==== Entries shown

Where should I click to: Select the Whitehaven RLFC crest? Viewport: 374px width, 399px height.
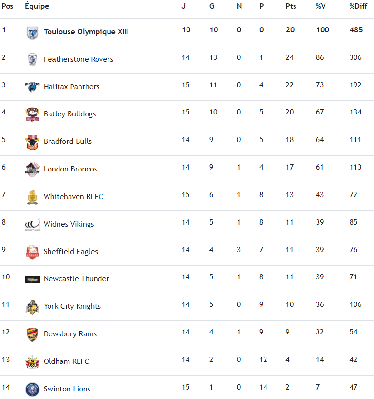(32, 197)
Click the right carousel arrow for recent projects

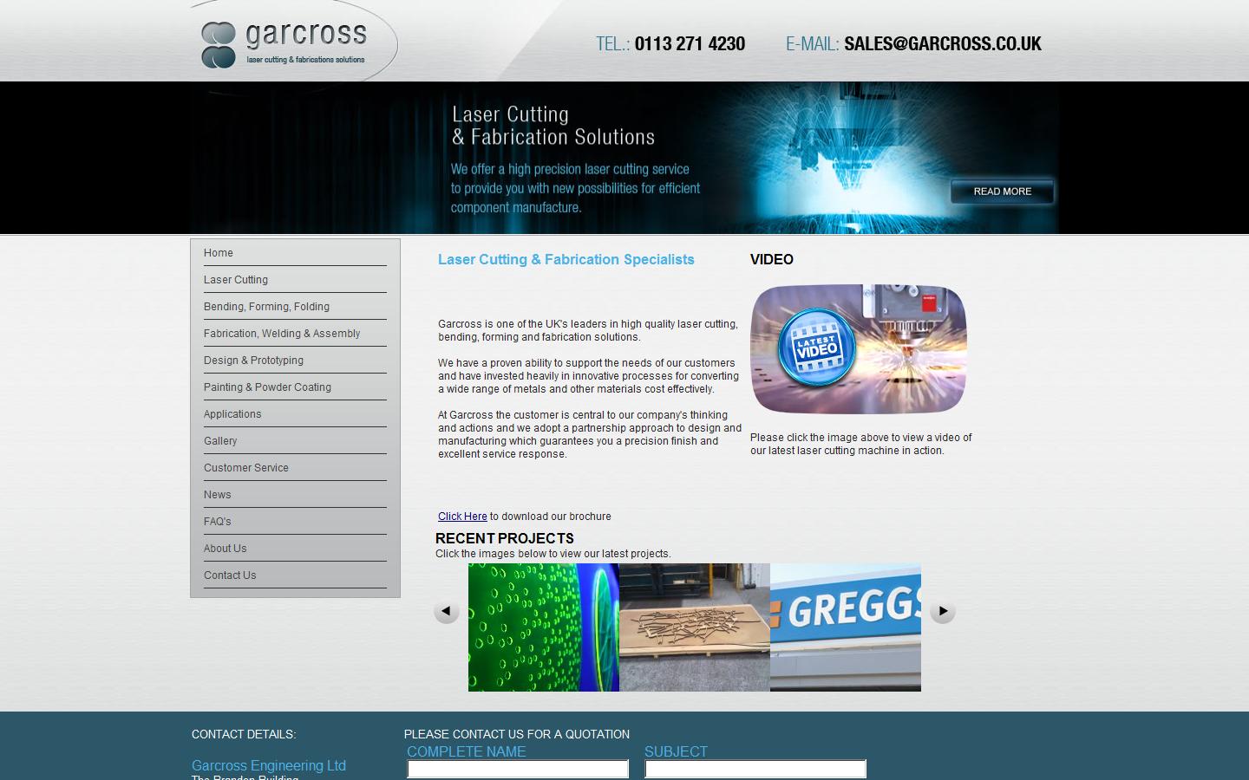[943, 611]
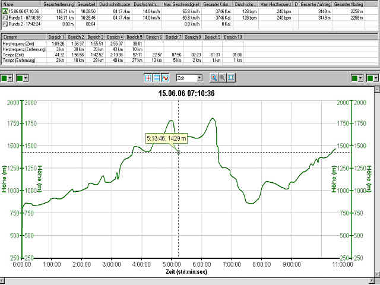Click the icon beside Runde 2 entry
The width and height of the screenshot is (380, 285).
5,24
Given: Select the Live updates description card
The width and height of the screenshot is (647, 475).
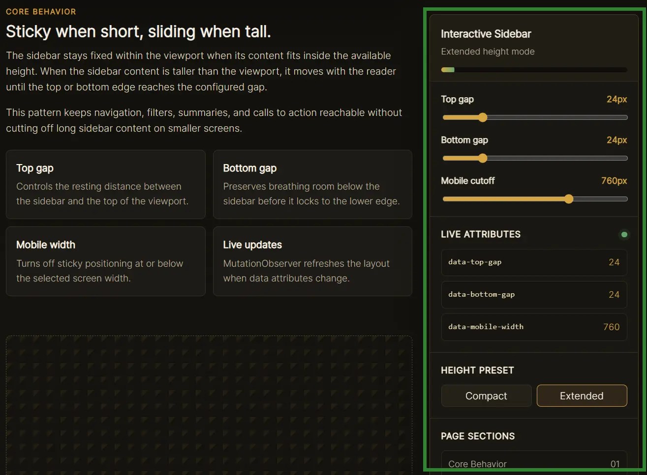Looking at the screenshot, I should click(312, 261).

========

### Prompt
Each entry above is to be written out again unchanged, apart from the pictures, which are left out.

### Task result
Where should I click to: Select the Whitehaven RLFC crest? Viewport: 374px width, 399px height.
(32, 197)
Click the right carousel arrow for recent projects

[943, 611]
Click the icon beside Runde 2 entry
The width and height of the screenshot is (380, 285).
5,24
Given: Select the Live updates description card
The width and height of the screenshot is (647, 475).
Looking at the screenshot, I should click(312, 261).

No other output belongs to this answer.